The book, however, is an easy read and although written for adults, could cross over to mature youth due to a few curse words and sexually suggestive scenes. In it, Cindy, the protagonist, is a widow and mother of two teenage children. The trio, along with Cindy’s aunt afflicted with Alzheimer’s, move into the house knowing its previous tenant had died from “heart failure,” but unaware that the home has a more nefarious past.

Eventually, Cindy, haunted by her nightmares about the home’s victims, uses her skills as a former investigative journalist to sniff out clues in an attempt determine what makes the house tick and why all of the home’s murders remain unsolved. It isn’t long before someone – or something – gets a whiff of what she’s doing and wants to silence Cindy’s family.

Before she knows it, she’s racing against the clock to close the case, but first, she has to figure out who committed the heinous crimes. Was it the cop? The old man who gives the young boys the creeps? Maybe it was the gentleman who just happened to injure his shoulder, possibly prompting a change in murder weapon. Everyone is a suspect, but the devil is in the details. Keeping those straight helps the whodunit unfold before the reader’s eyes.
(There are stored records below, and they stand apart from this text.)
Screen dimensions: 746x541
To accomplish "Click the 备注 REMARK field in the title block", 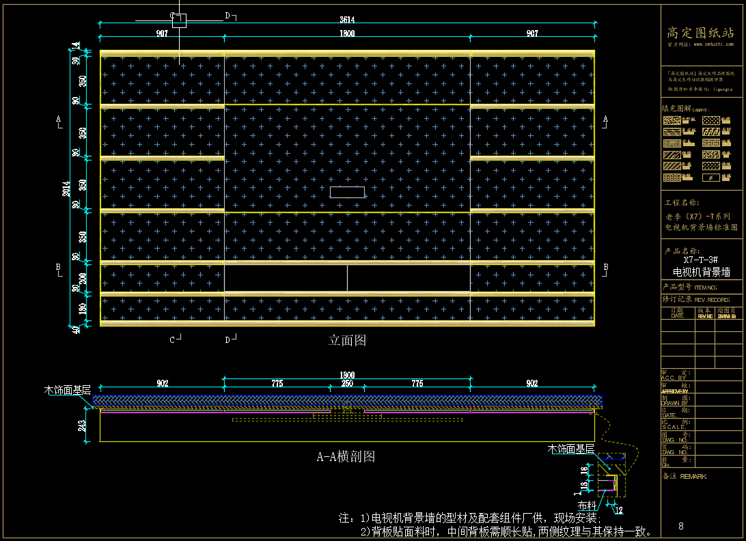I will pos(685,476).
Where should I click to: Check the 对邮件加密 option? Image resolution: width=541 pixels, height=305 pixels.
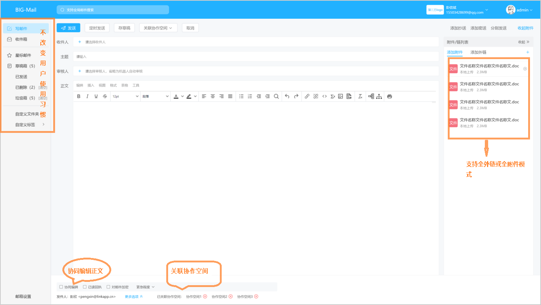(x=108, y=287)
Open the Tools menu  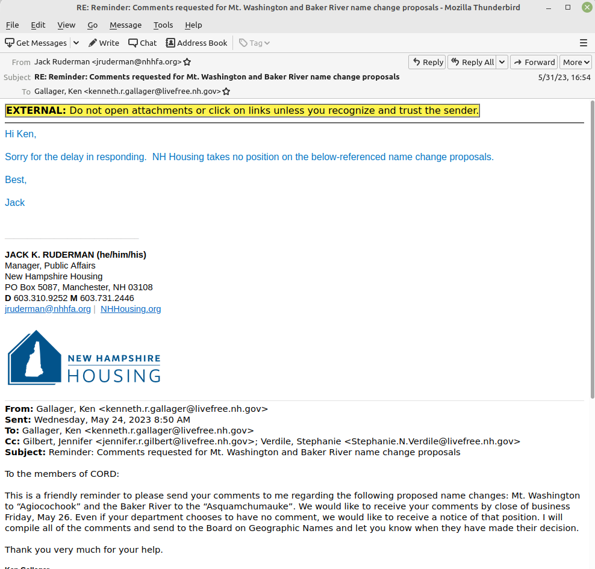163,25
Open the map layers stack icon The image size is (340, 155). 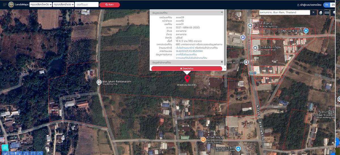pyautogui.click(x=334, y=13)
“For me, part of the fun of writing is going through and thinking that would be a good twist and then knowing that I better go back and put a clue in,” says Magill. “You have to be honest with the reader and I make a promise when I put pen to paper that I’m going to give you a crime and I’m going to give you a solution and I’m not going to pull a rabbit out of the hat for the solution. So, the reader says, ‘I didn’t see it coming but gosh if I had paid attention I would have seen it.'”

Magill will be part of a free, three author panel, Sisters in Crime from the Bay Area, hosted by Santa Clara native Abby Normal, on Sunday, Aug. 2 from 2 to 4 p.m. at the Santa Clara Library, 2635 Homestead Road. M.P. Cooley and Dana Fredsti will also be part of the panel. Magill’s “House of Homicide” will be available for a special $15 purchase price at the event.